**What you are asked to do:** Count the lines in the records below that contain the string "pixels", and give only that number.

(Text and item location entries)
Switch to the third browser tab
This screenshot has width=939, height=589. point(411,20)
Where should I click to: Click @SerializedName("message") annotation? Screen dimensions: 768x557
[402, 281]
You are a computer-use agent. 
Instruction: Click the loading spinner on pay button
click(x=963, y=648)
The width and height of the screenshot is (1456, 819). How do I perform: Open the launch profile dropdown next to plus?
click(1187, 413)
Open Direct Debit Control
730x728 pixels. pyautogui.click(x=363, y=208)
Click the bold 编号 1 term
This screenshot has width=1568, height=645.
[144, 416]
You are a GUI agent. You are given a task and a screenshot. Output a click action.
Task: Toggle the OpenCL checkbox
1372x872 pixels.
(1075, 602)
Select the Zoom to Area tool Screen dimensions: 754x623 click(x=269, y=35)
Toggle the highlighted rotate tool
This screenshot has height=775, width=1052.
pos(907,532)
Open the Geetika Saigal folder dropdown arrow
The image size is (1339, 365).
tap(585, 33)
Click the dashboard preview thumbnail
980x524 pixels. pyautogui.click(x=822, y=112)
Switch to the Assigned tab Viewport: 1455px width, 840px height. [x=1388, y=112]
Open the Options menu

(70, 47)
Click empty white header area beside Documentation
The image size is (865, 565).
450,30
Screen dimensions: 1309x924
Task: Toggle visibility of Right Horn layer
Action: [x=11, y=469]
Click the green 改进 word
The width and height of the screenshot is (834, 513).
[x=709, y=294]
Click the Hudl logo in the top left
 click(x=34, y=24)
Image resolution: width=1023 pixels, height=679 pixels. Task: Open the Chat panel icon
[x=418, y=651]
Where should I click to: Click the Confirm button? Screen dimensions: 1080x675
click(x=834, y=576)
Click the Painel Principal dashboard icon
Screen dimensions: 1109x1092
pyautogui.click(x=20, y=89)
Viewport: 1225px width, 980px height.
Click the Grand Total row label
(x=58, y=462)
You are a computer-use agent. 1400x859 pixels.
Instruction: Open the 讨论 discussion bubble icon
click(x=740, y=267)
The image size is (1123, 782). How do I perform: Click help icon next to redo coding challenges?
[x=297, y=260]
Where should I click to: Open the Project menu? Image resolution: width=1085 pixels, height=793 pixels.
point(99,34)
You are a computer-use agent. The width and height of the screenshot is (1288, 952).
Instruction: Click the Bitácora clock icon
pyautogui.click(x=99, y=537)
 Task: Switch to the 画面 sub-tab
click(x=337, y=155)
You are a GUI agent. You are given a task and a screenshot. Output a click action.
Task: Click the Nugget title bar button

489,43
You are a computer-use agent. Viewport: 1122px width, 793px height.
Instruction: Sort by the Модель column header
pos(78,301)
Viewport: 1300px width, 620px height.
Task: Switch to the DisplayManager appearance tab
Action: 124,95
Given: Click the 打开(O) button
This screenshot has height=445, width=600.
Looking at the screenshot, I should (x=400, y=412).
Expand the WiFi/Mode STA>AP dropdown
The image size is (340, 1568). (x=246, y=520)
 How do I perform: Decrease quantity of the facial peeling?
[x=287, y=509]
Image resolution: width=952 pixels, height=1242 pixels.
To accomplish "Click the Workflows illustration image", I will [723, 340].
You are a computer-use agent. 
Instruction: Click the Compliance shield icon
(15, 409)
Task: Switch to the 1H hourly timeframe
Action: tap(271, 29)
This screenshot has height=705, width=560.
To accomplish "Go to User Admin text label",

**Worked solution:** 7